Friday, October 08, 2010

The devil is in the detail

This post looks at some of the more detailed proposals in the leaked draft Commission communication on the future of the CAP.

The Commission believes that the CAP should be continue to be framed around two pillars. The idea of a third pillar focusing on climate change had been floated, but is evidently not being pursued.

The difference between the two pillars is seen as one of payment structure with Pillar 1 made up mainly of annual payments to farmers and Pillar 2 beuing multi-annual in nature. Is this the right distinction? Or should Pillar 1 be about the economics of agriculture production, while Pillar 2 focuses on 'additionality' with a particular emphasis on improving sustainability?

The rejection by commissioner Ciolos of a single flat payment is upheld, but it is not clear how the question of equity between member states will be addressed.
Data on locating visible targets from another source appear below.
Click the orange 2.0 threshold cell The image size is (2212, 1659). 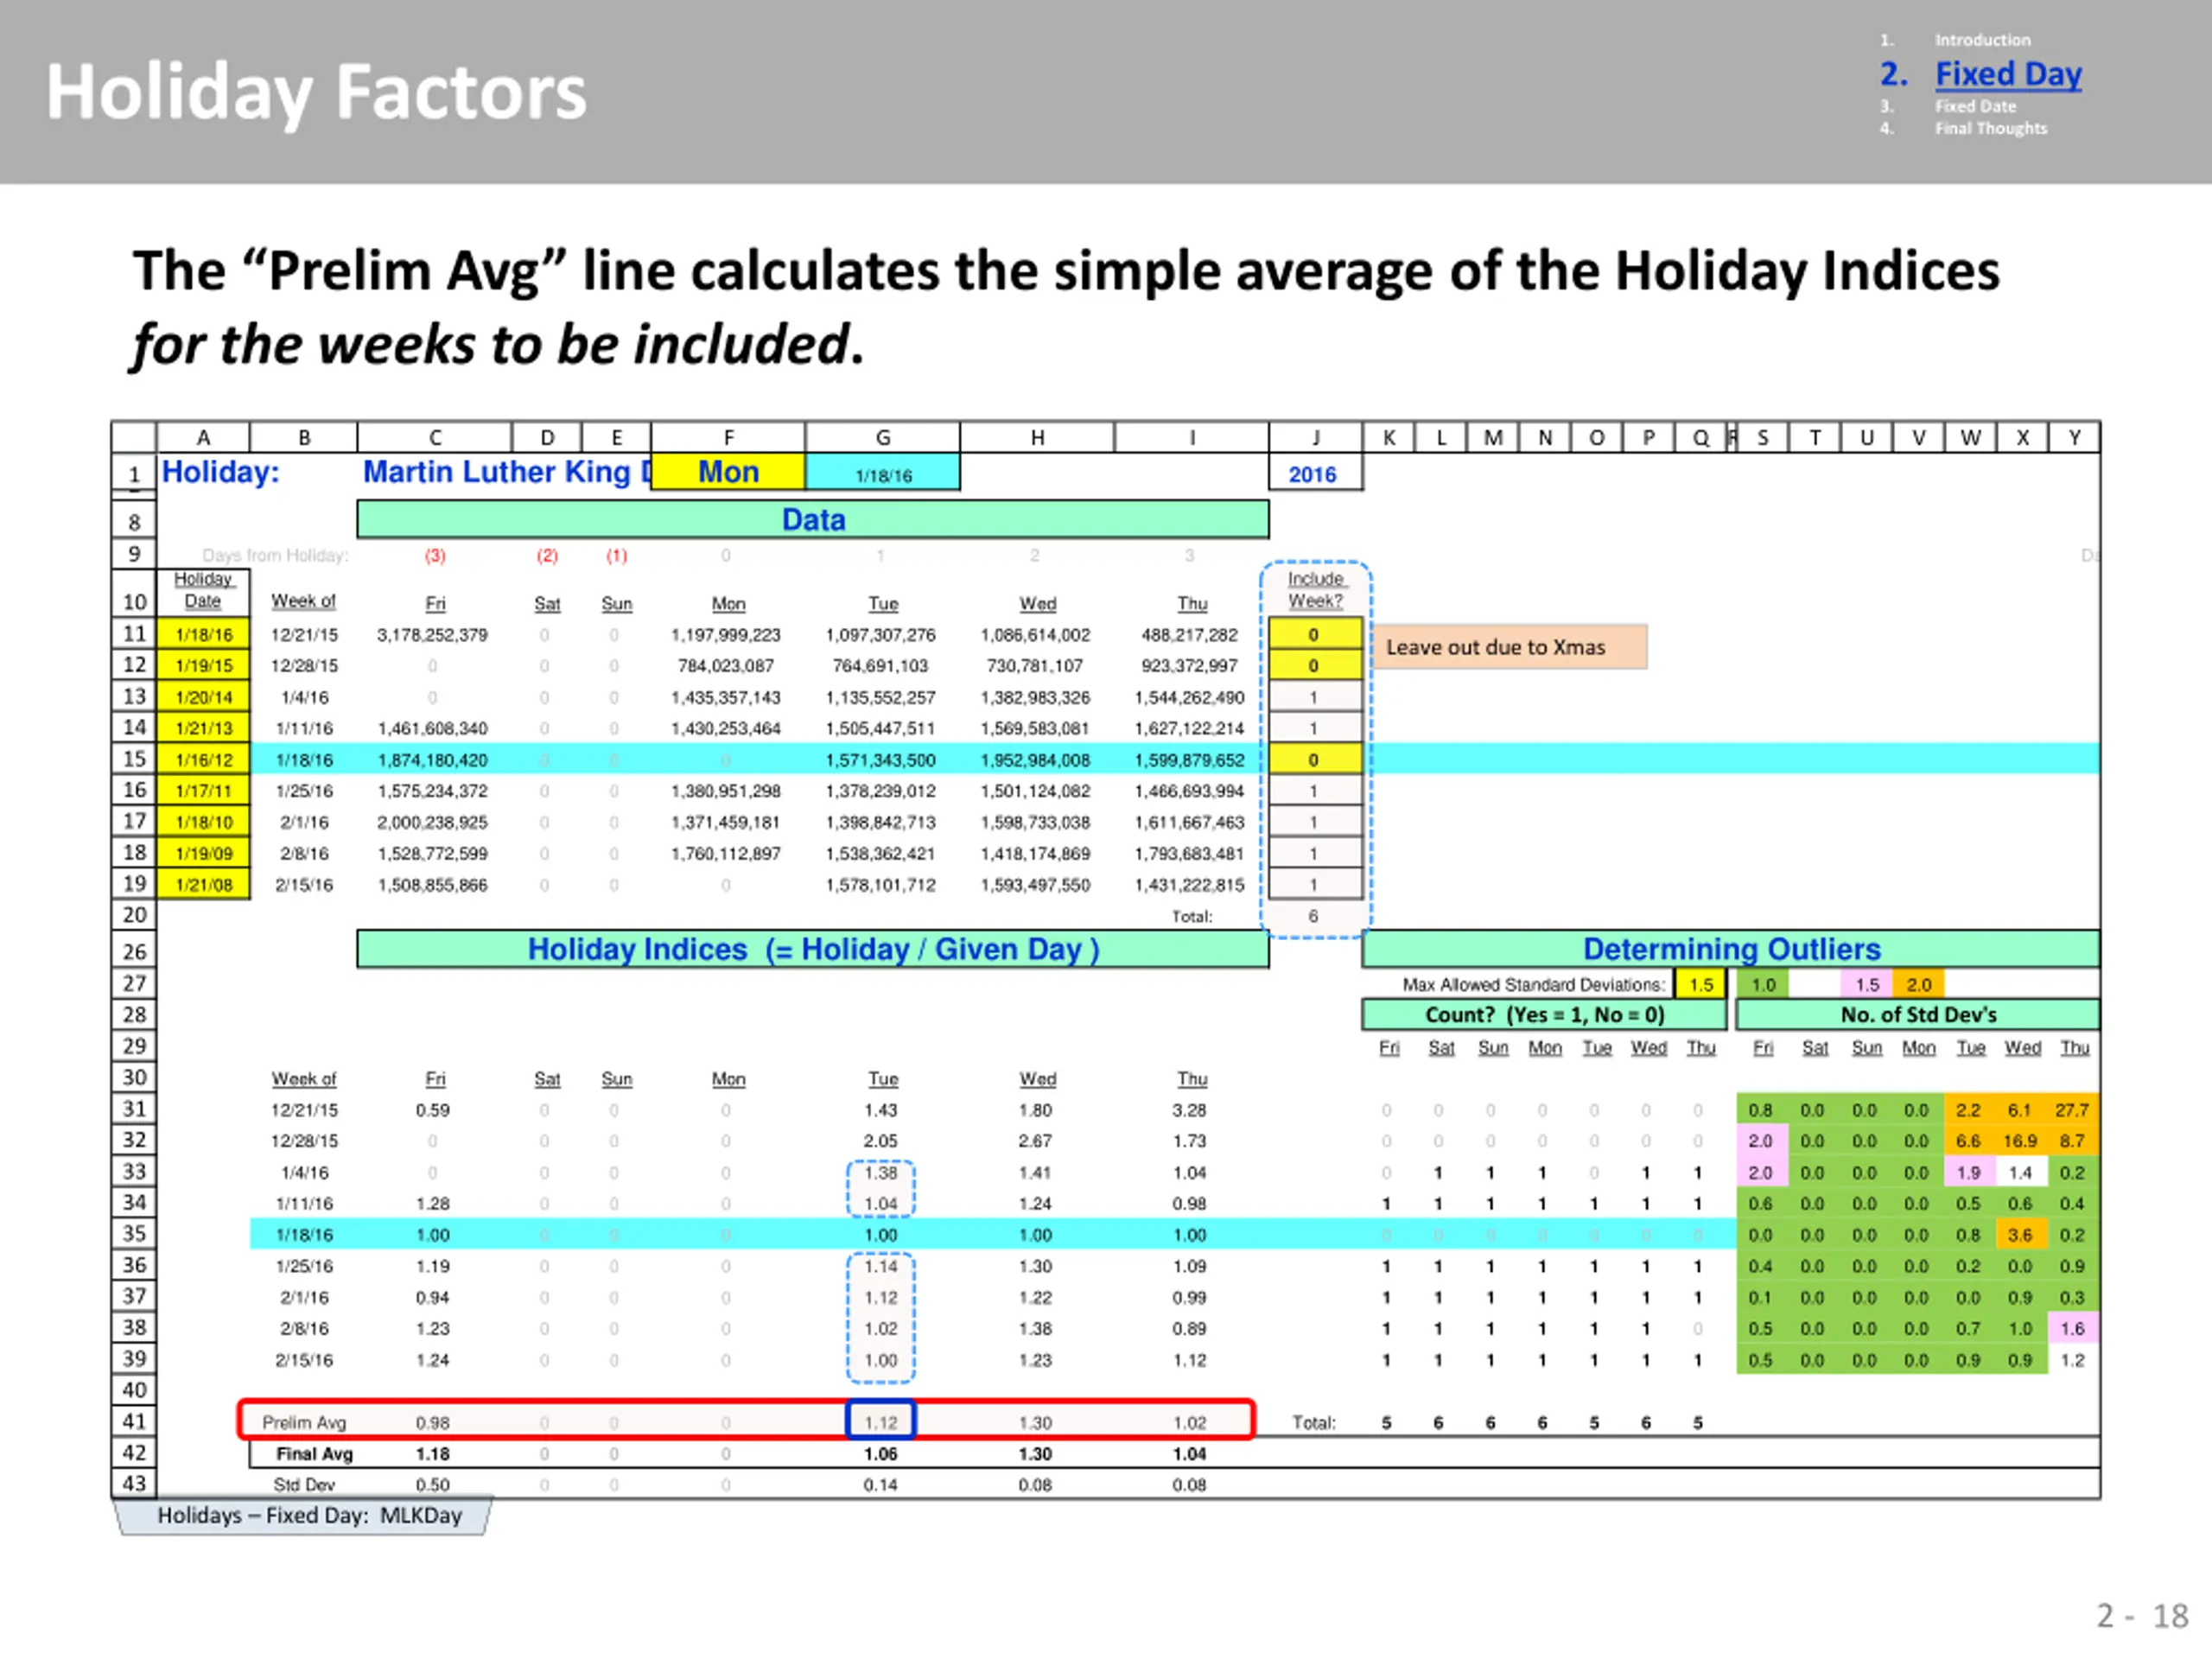click(x=1918, y=985)
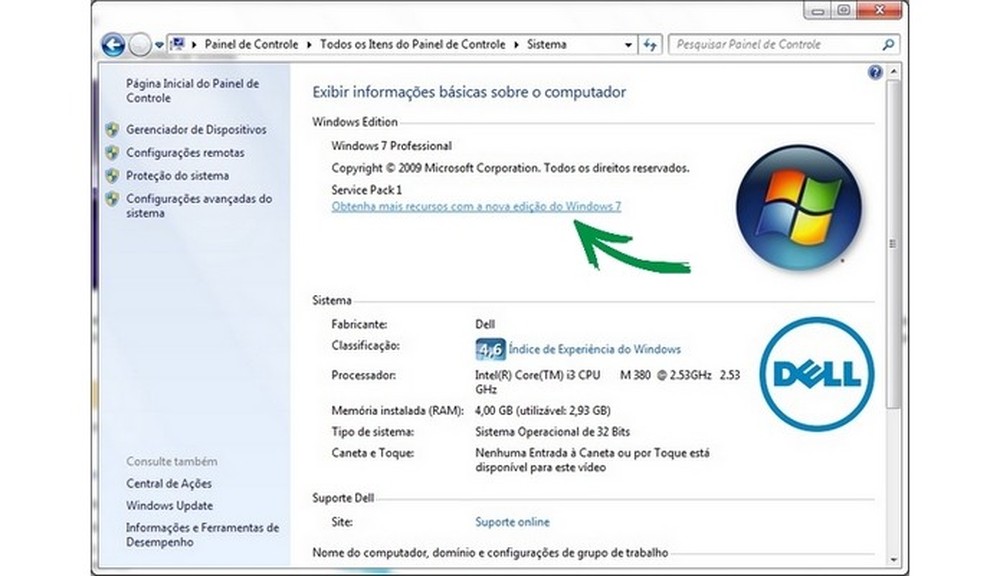Click the shield icon beside Proteção do sistema
Screen dimensions: 1000x576
pyautogui.click(x=113, y=176)
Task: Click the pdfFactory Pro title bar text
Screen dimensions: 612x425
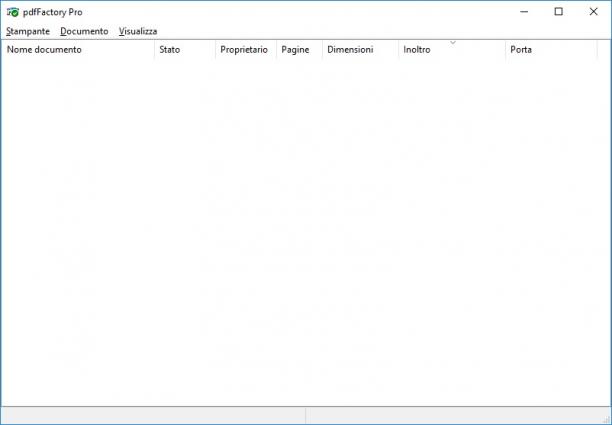Action: 53,12
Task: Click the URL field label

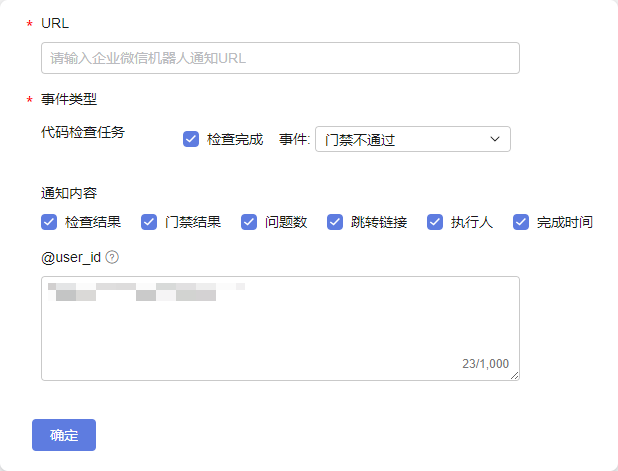Action: point(55,23)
This is likely to be one of the most difficult political issues in the negotiations given that there are wide discrepancies between member states. Those who don't get very much at the moment will want a bigger slice of the cake and those who have a big slice will want to hold on to it. The only concrete option presented is moving towards an arrangement whereby farmers in all member states would receive a minimum share of the EU-average level of direct payments (about €250/hectare).

It is proposed that there would be a cap on payments to large farms. This would have an impact on competitiveness, as large farms tend to be more efficient. It would also particularly hit Britain, Germany and the Czech Republic.

What makes it worse is a suggestion to link payments to employment levels. In other words, a farm that was employing labour inefficiently would receive more support. This would certainly undermine competitiveness, but then the document as a whole tends to give lip service to that concept.

The proposals as a whole also increase complexity when there is supposed to be a move towards simplification. They would increase transaction costs for farmers and the already substantial costs of operating the policy.